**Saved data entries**
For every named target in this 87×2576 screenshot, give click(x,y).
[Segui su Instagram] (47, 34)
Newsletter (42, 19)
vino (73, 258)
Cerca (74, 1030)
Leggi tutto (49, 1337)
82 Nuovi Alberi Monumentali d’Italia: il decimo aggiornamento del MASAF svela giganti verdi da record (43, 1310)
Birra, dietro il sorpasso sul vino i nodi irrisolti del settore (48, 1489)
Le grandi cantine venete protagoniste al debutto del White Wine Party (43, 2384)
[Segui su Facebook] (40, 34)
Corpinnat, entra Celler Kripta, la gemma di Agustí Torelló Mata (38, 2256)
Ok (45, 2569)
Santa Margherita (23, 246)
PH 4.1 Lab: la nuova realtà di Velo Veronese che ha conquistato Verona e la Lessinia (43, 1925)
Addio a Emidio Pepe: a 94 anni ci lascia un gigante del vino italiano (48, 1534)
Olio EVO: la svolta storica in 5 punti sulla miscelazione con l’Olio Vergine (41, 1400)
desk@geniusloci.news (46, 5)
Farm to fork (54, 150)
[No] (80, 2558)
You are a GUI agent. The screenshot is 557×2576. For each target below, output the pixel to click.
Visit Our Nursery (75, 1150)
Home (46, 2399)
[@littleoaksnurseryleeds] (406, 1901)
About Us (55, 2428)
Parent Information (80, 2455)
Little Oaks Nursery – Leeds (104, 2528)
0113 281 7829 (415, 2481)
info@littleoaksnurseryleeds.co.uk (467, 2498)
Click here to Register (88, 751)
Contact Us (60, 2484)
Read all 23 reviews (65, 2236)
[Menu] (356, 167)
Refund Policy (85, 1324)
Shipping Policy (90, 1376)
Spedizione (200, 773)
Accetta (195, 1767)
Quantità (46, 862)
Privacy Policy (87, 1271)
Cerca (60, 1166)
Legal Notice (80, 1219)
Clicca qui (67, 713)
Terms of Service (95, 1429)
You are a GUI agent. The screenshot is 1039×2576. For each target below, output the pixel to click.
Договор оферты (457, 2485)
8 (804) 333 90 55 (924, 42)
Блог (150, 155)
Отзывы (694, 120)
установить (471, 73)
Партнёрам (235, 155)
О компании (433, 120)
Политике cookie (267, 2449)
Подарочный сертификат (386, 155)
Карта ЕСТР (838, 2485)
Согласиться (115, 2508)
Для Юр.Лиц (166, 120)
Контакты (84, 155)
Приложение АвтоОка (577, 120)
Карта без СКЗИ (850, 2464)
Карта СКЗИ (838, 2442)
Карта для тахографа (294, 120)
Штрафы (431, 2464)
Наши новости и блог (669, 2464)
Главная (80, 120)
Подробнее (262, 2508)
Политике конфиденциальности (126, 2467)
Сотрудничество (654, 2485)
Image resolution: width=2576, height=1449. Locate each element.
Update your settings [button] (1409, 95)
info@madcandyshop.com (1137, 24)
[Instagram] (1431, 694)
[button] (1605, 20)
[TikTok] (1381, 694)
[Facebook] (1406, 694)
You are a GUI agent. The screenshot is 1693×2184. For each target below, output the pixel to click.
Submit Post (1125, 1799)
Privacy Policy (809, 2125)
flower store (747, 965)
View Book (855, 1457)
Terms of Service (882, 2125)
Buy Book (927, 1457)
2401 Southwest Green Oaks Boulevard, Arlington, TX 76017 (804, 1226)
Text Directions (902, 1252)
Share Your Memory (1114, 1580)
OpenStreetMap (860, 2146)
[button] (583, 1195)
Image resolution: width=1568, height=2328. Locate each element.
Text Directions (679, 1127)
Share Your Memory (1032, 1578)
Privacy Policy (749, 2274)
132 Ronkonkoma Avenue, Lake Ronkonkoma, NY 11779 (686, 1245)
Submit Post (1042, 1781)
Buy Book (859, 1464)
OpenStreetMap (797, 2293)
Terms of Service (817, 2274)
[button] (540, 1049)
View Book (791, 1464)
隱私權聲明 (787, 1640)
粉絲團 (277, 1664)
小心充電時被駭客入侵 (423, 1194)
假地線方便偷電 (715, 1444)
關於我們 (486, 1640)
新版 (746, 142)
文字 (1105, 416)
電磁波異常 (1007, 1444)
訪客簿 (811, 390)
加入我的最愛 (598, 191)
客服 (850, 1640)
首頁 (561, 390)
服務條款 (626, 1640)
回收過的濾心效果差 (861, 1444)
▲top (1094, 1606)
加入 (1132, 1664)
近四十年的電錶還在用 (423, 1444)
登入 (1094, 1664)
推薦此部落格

**Required action**
How many of the lines above include the string "Privacy"? Give only the number.

**Your response**
3